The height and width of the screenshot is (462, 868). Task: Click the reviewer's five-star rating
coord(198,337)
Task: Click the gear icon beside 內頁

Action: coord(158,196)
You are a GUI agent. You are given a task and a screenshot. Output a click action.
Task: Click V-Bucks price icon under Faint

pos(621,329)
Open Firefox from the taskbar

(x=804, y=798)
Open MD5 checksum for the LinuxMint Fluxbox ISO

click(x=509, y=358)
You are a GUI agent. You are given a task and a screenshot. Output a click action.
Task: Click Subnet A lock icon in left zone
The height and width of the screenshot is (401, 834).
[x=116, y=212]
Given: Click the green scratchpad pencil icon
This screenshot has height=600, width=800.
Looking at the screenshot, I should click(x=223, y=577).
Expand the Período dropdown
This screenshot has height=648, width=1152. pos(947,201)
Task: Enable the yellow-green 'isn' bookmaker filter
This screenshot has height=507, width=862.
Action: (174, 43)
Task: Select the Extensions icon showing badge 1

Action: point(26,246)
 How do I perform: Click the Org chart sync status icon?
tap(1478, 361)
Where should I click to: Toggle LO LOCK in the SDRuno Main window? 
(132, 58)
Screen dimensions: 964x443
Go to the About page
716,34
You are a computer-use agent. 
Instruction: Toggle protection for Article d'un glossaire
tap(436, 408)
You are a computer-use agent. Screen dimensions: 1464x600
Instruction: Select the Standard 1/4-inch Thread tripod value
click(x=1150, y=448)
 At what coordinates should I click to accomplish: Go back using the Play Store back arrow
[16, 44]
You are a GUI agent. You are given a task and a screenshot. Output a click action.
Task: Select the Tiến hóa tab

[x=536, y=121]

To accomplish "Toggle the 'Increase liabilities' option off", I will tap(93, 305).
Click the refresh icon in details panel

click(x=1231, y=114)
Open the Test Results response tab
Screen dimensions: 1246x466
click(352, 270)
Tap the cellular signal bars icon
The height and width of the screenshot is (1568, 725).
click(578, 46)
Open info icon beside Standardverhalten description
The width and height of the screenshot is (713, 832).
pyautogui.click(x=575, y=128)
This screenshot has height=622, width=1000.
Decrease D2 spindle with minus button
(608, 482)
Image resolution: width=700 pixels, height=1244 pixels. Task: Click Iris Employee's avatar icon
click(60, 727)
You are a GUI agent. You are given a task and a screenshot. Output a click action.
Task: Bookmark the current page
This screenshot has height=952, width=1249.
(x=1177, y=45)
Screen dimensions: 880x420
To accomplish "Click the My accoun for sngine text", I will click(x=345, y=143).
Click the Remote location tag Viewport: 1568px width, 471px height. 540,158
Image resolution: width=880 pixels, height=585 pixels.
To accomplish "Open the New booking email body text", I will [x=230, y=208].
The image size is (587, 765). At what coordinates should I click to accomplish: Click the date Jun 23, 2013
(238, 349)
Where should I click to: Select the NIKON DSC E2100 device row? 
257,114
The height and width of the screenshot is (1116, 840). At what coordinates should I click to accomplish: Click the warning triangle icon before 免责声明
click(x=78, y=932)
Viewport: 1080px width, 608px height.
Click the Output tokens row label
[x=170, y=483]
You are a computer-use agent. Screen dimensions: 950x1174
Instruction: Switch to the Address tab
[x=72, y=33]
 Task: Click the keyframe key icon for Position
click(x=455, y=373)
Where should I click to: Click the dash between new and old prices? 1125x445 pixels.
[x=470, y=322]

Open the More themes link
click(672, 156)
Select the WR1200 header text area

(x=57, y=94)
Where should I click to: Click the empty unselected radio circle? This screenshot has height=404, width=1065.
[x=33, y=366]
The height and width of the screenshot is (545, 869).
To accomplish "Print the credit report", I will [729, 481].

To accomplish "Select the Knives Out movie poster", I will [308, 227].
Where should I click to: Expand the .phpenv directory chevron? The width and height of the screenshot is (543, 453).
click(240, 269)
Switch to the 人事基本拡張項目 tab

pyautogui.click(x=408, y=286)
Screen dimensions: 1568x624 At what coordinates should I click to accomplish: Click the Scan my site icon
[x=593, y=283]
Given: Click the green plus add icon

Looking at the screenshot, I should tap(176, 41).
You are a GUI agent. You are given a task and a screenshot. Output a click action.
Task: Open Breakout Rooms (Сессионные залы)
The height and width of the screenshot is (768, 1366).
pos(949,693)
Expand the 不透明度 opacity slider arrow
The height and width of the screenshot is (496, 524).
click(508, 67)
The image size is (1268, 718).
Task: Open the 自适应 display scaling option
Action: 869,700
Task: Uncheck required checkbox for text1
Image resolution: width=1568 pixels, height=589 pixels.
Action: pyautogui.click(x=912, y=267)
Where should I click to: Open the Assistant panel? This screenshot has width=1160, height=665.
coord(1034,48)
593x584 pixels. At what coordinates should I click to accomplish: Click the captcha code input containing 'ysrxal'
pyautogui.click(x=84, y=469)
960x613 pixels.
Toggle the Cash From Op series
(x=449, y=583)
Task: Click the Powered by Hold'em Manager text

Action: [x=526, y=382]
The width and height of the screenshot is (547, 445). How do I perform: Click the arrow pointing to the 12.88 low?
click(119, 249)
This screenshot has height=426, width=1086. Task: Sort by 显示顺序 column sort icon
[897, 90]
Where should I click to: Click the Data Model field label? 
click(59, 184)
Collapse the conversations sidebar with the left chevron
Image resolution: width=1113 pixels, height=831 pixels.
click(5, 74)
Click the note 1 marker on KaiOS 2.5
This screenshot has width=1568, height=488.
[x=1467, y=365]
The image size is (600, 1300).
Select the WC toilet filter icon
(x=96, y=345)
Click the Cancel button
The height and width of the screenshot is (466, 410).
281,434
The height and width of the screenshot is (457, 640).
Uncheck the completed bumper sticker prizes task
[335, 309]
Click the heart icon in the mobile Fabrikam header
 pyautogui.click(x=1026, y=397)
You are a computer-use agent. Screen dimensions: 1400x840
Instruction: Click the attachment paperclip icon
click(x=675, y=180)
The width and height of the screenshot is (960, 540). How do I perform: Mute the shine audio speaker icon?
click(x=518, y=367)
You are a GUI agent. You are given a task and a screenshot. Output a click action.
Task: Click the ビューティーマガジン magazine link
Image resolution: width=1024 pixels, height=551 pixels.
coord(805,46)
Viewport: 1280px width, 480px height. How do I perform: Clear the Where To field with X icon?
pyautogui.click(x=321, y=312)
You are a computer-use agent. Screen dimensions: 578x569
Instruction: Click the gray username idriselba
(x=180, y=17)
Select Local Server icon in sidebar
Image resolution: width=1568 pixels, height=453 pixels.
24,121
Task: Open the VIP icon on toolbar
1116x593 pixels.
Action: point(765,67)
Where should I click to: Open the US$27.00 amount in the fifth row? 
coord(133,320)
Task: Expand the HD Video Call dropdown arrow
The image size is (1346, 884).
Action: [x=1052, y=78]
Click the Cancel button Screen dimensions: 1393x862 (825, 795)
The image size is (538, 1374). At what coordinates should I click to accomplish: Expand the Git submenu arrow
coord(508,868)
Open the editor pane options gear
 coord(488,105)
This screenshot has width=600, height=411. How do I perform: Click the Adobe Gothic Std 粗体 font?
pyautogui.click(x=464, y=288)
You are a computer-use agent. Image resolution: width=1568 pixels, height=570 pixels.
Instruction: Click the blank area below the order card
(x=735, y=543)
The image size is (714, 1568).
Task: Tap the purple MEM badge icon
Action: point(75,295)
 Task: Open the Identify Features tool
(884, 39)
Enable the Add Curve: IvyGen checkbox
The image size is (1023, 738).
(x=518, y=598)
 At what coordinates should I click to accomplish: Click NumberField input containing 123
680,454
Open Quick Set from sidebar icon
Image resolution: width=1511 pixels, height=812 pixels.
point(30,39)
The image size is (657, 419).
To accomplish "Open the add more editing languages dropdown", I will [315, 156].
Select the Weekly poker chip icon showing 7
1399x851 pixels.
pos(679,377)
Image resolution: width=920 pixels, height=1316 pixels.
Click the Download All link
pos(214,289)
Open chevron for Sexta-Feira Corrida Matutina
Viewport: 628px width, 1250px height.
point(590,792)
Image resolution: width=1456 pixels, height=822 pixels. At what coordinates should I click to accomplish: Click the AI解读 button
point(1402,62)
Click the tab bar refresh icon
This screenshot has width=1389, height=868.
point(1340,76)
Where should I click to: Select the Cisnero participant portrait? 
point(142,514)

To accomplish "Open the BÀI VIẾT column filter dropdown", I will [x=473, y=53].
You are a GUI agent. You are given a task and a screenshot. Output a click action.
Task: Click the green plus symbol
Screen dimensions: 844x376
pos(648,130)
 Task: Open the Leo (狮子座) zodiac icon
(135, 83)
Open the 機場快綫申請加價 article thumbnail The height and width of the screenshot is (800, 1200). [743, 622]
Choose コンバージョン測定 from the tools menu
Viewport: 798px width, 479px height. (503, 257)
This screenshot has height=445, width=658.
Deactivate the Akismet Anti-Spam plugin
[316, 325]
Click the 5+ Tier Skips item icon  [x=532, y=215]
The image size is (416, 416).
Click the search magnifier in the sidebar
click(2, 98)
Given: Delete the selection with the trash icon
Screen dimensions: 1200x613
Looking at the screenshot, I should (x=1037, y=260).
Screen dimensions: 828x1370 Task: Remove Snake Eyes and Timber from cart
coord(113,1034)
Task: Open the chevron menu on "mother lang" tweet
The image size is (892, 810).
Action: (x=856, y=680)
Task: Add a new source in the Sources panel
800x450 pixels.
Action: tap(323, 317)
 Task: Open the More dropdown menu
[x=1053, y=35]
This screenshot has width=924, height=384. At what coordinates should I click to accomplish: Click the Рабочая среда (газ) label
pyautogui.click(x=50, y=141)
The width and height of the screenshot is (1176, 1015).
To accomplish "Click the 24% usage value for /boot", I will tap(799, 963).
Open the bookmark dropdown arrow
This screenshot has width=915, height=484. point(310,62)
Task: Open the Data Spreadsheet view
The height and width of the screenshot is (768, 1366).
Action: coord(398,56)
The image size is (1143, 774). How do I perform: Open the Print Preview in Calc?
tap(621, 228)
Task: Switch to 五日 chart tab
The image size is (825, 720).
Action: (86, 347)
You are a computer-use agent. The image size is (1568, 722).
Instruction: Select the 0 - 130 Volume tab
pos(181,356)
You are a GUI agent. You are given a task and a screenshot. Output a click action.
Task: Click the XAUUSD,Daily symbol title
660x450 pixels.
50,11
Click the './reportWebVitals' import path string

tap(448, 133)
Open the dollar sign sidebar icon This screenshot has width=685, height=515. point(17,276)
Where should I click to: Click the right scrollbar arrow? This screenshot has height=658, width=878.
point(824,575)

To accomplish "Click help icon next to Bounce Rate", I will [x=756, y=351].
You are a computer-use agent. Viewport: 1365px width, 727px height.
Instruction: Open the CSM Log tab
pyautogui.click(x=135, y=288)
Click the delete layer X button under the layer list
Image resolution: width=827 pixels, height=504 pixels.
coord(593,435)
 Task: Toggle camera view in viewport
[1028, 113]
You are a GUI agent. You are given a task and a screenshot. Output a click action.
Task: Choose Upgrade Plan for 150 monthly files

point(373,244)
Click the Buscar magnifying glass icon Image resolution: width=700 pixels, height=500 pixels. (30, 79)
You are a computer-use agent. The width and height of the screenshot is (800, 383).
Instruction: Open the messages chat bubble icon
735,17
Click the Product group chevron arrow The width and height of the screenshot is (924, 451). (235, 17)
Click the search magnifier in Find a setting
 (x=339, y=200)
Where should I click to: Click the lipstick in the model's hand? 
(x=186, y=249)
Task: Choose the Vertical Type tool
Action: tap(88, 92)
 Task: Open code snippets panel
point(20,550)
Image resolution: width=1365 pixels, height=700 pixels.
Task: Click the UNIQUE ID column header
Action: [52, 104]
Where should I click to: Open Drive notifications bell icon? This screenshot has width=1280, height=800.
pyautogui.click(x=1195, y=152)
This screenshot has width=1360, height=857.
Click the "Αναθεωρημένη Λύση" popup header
----------------
- ABOUT THIS TASK: For the word "computer", count the lines in the records that contain it. Give the number and no other words.

- WRITTEN ANSWER: 9